▸ CHALLENGE
Write the next part of the forum thread on organizing GPU data into bind groups, starting right after its last line.

▸ DOCUMENT EXTRACT
— START —

Progress

[almarklein]

• [x] Support for attribute access (for structs).
• [x] Matrix multiplication (inc. matvec, vecmat, scalar*mat).
• [x] Vector-vector and Vector-scalar ops.
• [x] Provide a way get ctypes objects from SpirV types: shadertype_as_ctype().
• [x] Rename SpirVType to ShaderType.
• [x] ShaderType classes cannot be instantiated anymore. It's a description of a type, nothing more.
• [x] Add pep8-naming to CI.

[almarklein]

Bit of an update. It's a bit technical. But writing this down is a good exercise anyway.

I've moved in the direction of having three places where GPU data can be specified:

• scene/object: info on transform, canvas size, camera. Lights would also go here.
• geometry: the index buffer and data (buffers / textures)
• material: other data that defines the appeance of the object. Can also include additioal buffers that are used internally (e.g. to hold normals that we calculate with a compute shader, or triangles generated from line data).

Each object (uniform buffer, storage buffer, texture) has a slot. This creates a problem, because how do you match the slots up and deal with the fact that there is one namespace? Good thing that wgpu has bind groups (now I finally understand their use)!

So we simply use 3 bindgroups. The stuff in bindgroup 0 is well-defined (it's always the same scene related info). The stuff in bindgroup 1 depends on the geometry. This is pretty well-defined too, since materials kinda only work for a specific geometry anyway. The stuff in bind group 2 is defined by the material itself, so you can go all crazy here, nobody else cares.

All bind groups are available in all shaders (for now). There are no vertex buffers atm, because you cannot bind a buffer as vertexbuffer and storagebuffer at the same time. Maybe we can work around that. But maybe we don't have to. I kinda like how all data is threaded equally.

Not sure if this is the best approach and how if matters for performance, but at least it's a step in a direction that will allow creating more materials and geometries.

[Korijn]

• scene/object: info on transform, canvas size, camera. Lights would also go here.
• geometry: the index buffer and data (buffers / textures)
• material: other data that defines the appeance of the object. Can also include additioal buffers that are used internally (e.g. to hold normals that we calculate with a compute shader, or triangles generated from line data).

— END —

▸ SOURCE MATERIAL

— START —

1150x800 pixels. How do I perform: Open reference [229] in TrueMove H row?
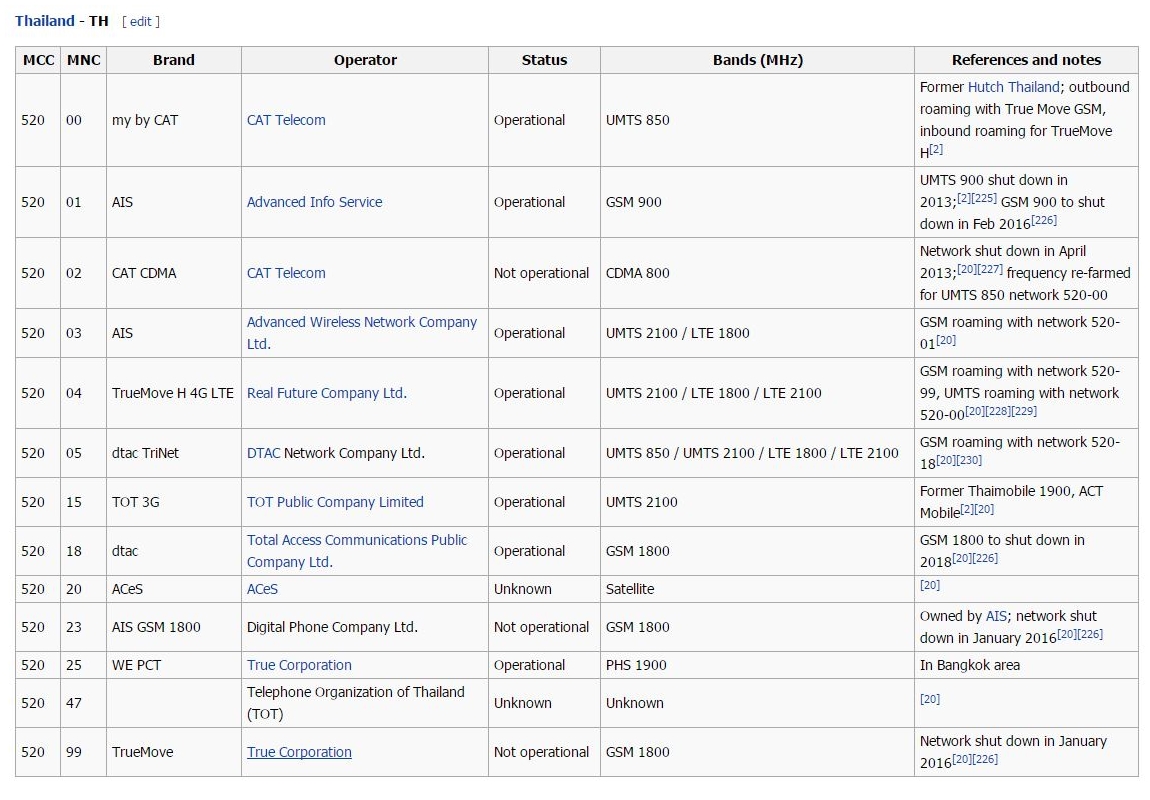click(1024, 413)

— END —

▸ THE RESPONSE
There are two differences compared to THREE.JS here:

1) Textures go into materials, because they are assigned via uniforms (I think). See line 66-69 of this example: https://github.com/mrdoob/three.js/blob/master/examples/webgl_materials_texture_rotation.html#L66-L69 Example: https://threejs.org/examples/?q=texture#webgl_materials_texture_rotation 2) Viewport/canvas size goes into the Renderer. This is because there may be multiple cameras in use. The projection/view/screen matrix can be broken up neatly such that cameras only bring the world into projection/view space and the renderer can then tack on a final transform to go from view to screen space. I also think the ScreenCoordsCamera shouldn't exist for this reason.

Each object (uniform buffer, storage buffer, texture) has a slot. This creates a problem, because how do you match the slots up and deal with the fact that there is one namespace? Good thing that wgpu has bind groups (now I finally understand their use)!

So bind groups are like namespaces? Every group defines a slot zero? Is that how it works?

All bind groups are available in all shaders (for now).

What do you mean with "(for now)"? Do you have plans?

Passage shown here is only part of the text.